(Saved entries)
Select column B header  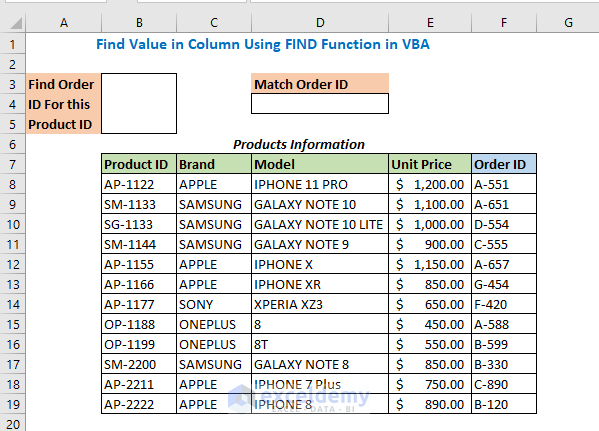(139, 23)
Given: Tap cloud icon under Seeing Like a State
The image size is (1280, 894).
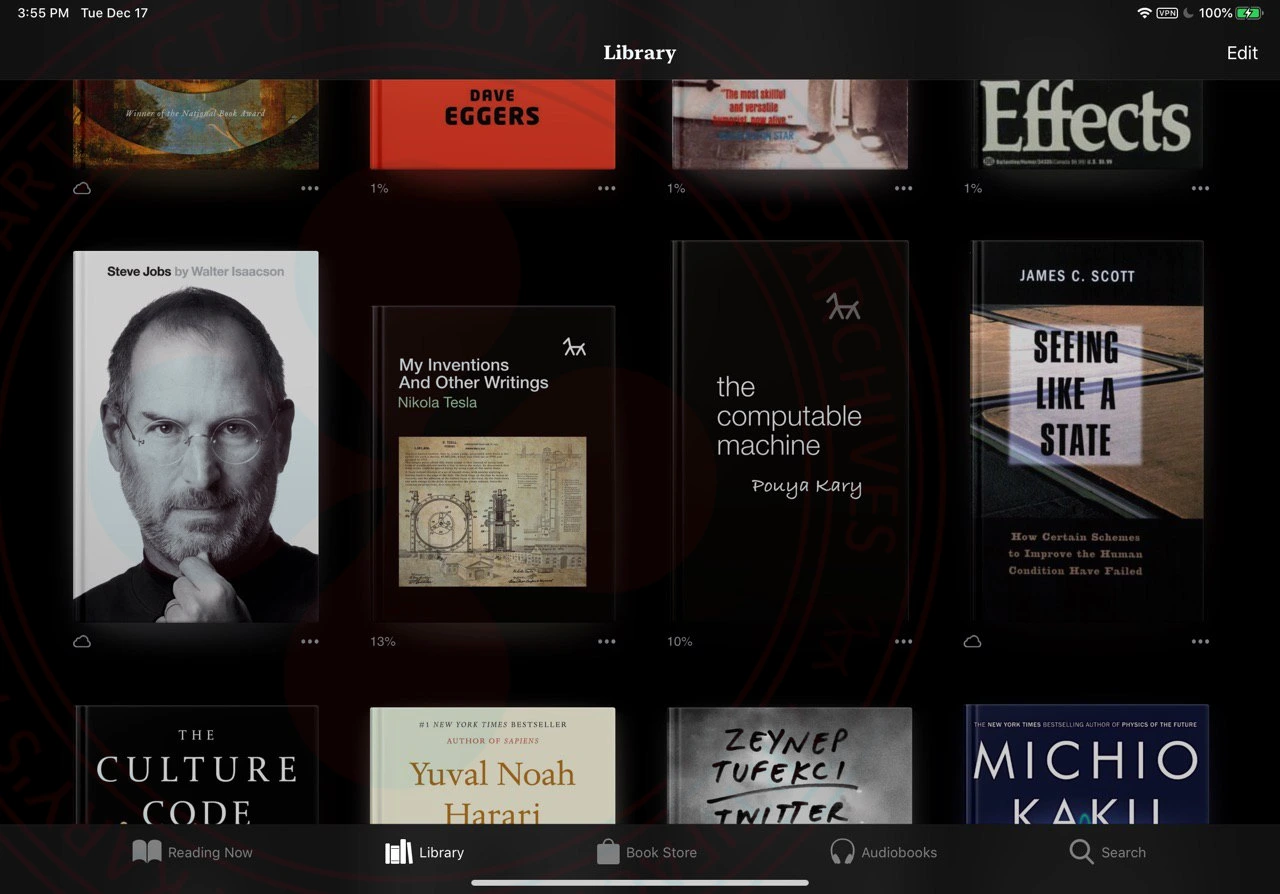Looking at the screenshot, I should (x=972, y=642).
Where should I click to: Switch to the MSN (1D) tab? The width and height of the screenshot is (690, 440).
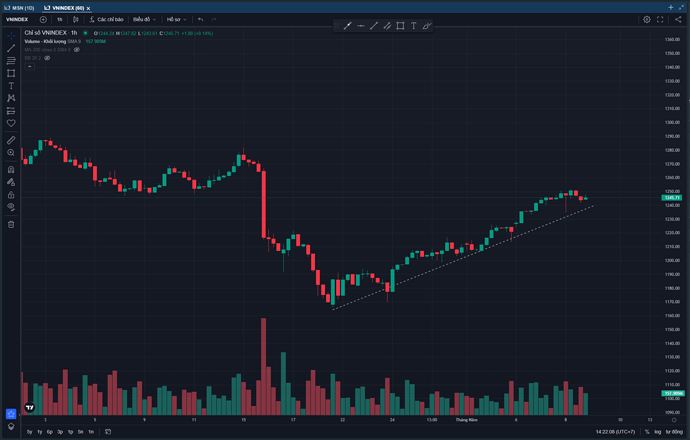(18, 6)
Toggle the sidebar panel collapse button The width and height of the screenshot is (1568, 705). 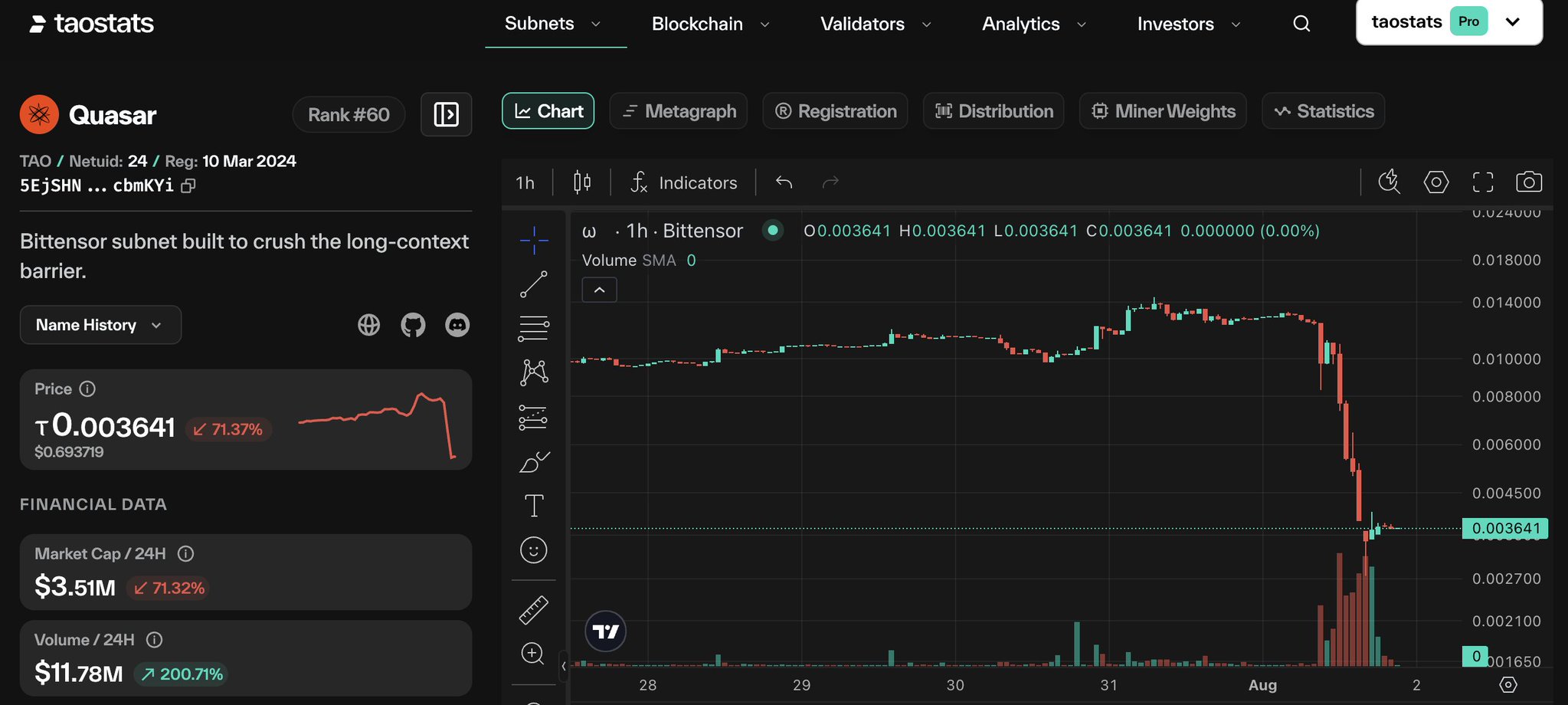(446, 115)
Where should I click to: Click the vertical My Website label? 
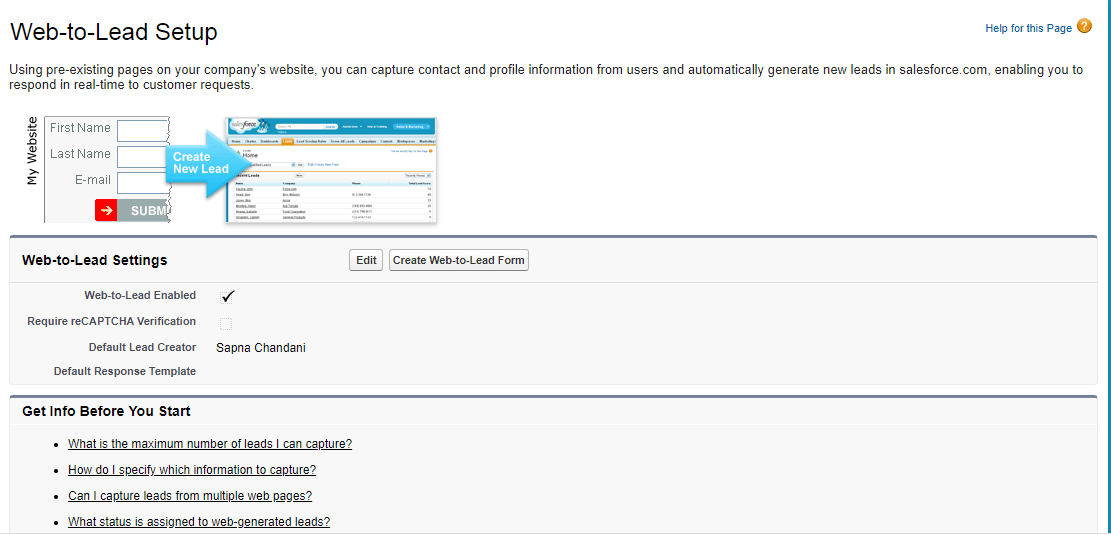[x=32, y=152]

• PROBLEM STATEMENT: Return only the line with "Where should I click to: Click" and the lines after it up to the end of the records, exact and free of pictures.

• WRITTEN RESPONSE:
Where should I click to: Click the vertical My Website label? 
[x=32, y=152]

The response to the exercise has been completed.